27-26 (c) Except as provided by Subsection (d) of this section,
28-1 the amount of the monthly increase is computed by multiplying the
28-2 previous monthly benefit by a percentage determined in accordance
28-3 with the following table:
28-4 LATEST RETIREMENT DATE OR,
28-5 IF APPLICABLE, DATE OF DEATH INCREASE
28-6 Before September 1, 1973 5%
28-7 On or after September 1, 1973, but before September 1, 1974 6%
28-8 On or after September 1, 1974, but before September 1, 1979 5%
28-9 On or after September 1, 1979, but before September 1, 1981 6%
28-10 On or after September 1, 1981, but before September 1, 1982 7%
28-11 On or after September 1, 1982, but before September 1, 1983 6%
28-12 On or after September 1, 1983, but before September 1, 1990 7%
28-13 On or after September 1, 1990, but before September 1, 1991 6%
28-14 On or after September 1, 1991, but before September 1, 1992 7%
28-15 On or after September 1, 1992, but before September 1, 1995 6%
28-16 On or after September 1, 1995, but before September 1, 1997 5%
28-17 On or after September 1, 1997, but before September 1, 1998 2%
28-18 (d) After making the computations required by Subsection (c)
28-19 of this section, the Teacher Retirement System of Texas shall
28-20 increase each annuity payable by the system on September 1, 1999,
28-21 other than an annuity under Subsection (a), Section 824.304,
28-22 Section 824.404, or Section 824.501, Government Code, by 10
28-23 percent, which is a benefit equivalent to the benefit provided by
28-24 using a 2.2 percent multiplier for computing annuities.
28-25 SECTION 28. (a) Notwithstanding Section 824.1011,
28-26 Government Code, as amended by this Act, a person who is receiving
29-1 a standard service or disability retirement annuity under Section
29-2 824.203 or Subsection (b), Section 824.304, Government Code, on the
29-3 effective date of this Act and who married after retirement but
29-4 before that date may, before September 1, 2000, replace the annuity
29-5 by selecting an optional annuity and designating the person's
29-6 spouse as beneficiary as if the person had married after the
29-7 effective date of this Act.
29-8 (b) Notwithstanding Section 824.1011, Government Code, as
29-9 amended by this Act, a person who retired before September 1, 1992,
29-10 and is receiving a standard disability retirement annuity under
29-11 Subsection (b), Section 824.304, Government Code, on the effective
29-12 date of this Act may before September 1, 2001, replace the annuity
29-13 by selecting an optional annuity described by Section 824.308,
29-14 Government Code.

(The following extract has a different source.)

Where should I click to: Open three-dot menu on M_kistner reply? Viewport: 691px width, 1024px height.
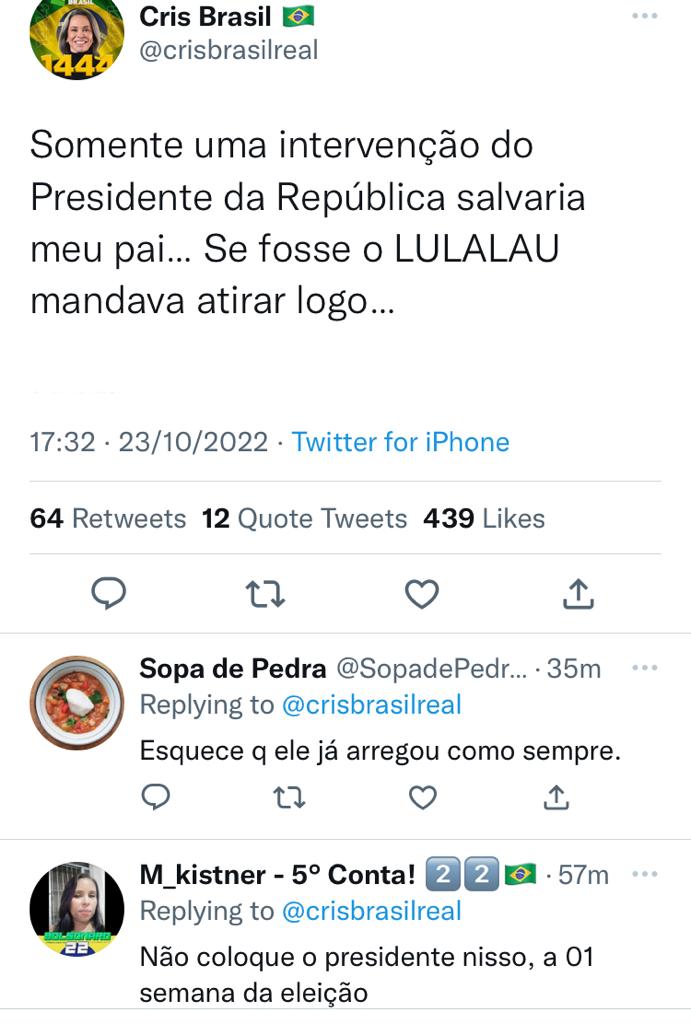coord(645,874)
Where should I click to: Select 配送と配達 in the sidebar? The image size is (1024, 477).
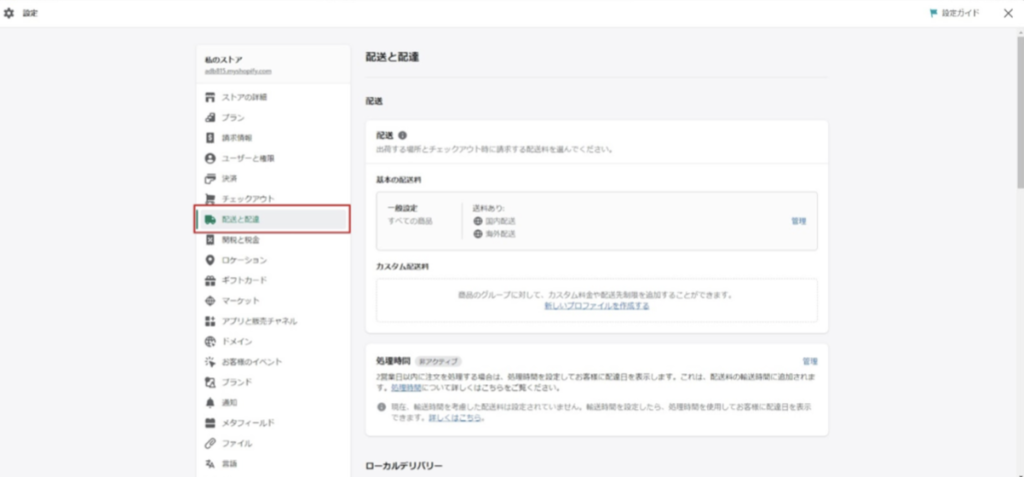coord(246,219)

An optional annuity selected under this
29-15 subsection shall be actuarially reduced according to the ages of
29-16 the retiree and the designated beneficiary at the time the annuity
29-17 is selected.
29-18 SECTION 29. This Act takes effect September 1, 1999.
29-19 SECTION 30. The importance of this legislation and the
29-20 crowded condition of the calendars in both houses create an
29-21 emergency and an imperative public necessity that the
29-22 constitutional rule requiring bills to be read on three several
29-23 days in each house be suspended, and this rule is hereby suspended.